───── Material shown
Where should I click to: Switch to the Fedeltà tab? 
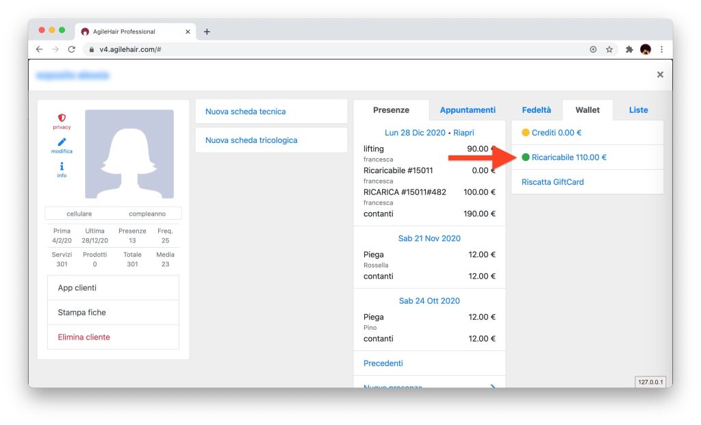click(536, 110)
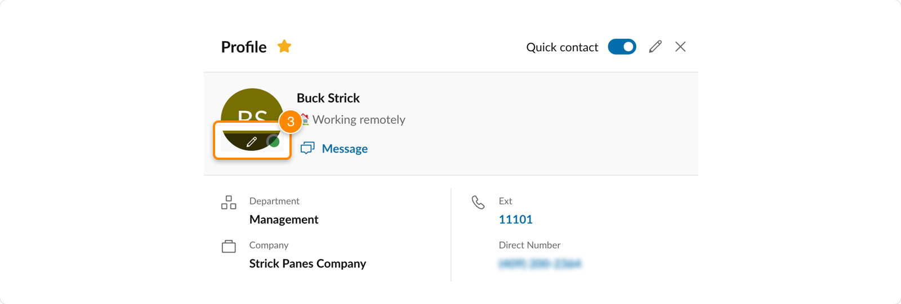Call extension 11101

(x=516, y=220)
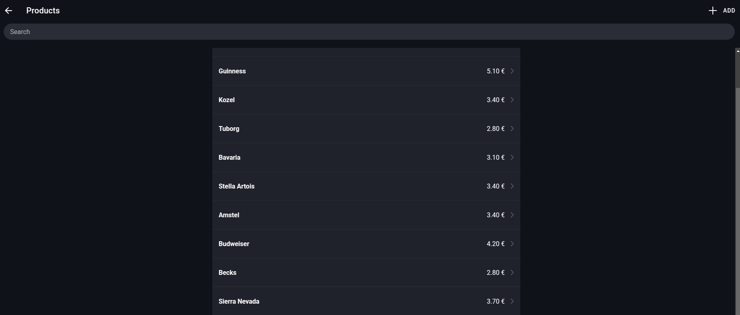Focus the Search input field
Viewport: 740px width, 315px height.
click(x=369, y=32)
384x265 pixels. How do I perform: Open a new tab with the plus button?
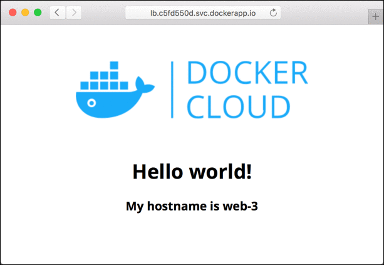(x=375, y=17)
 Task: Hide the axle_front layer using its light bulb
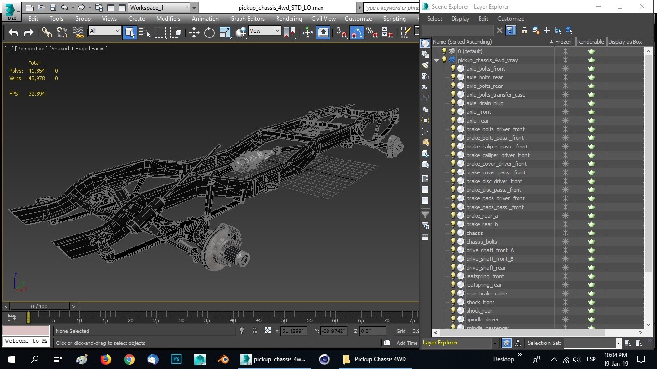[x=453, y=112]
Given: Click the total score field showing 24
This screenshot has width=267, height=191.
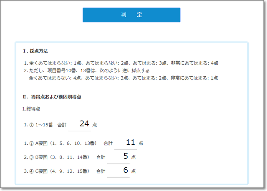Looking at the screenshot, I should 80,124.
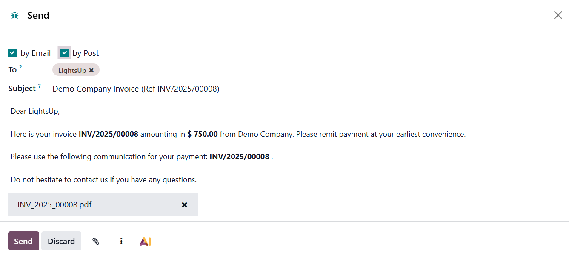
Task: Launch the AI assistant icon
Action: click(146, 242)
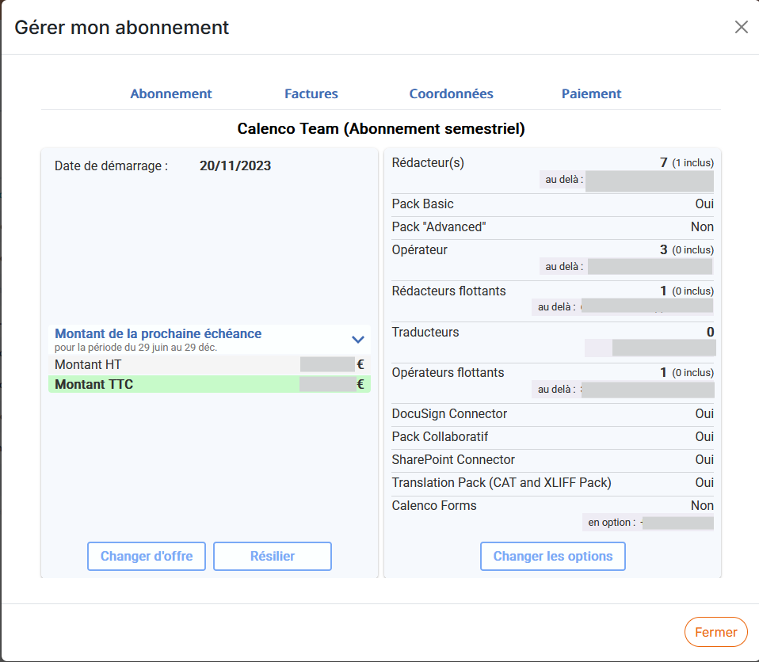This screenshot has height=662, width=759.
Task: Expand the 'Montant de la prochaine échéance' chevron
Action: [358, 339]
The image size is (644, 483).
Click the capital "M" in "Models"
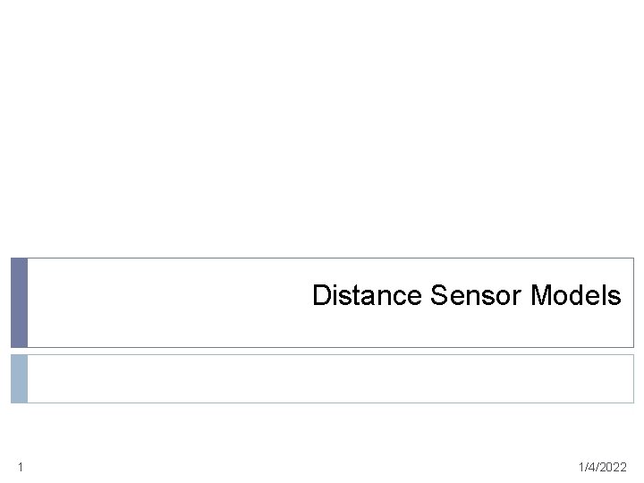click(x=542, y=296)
──────────
Everything in the listing must be restated word for word, except for the pictures.

| Answer box |
Where should I click to: Switch to the Fedeltà tab? 
click(536, 110)
Call extension 11101

(x=516, y=220)
Focus the Search input field
Viewport: 740px width, 315px height.
click(x=369, y=32)
384x265 pixels. How do I perform: Open a new tab with the plus button?
(x=375, y=17)
 Task: Hide the axle_front layer using its light bulb
[x=453, y=112]
Given: Click the total score field showing 24
This screenshot has width=267, height=191.
Looking at the screenshot, I should 80,124.
Task: Launch the AI assistant icon
Action: click(146, 242)
This screenshot has height=662, width=759.
Task: Expand the 'Montant de la prochaine échéance' chevron
Action: [358, 339]
The image size is (644, 483).
Click the capital "M" in "Models"
click(x=542, y=296)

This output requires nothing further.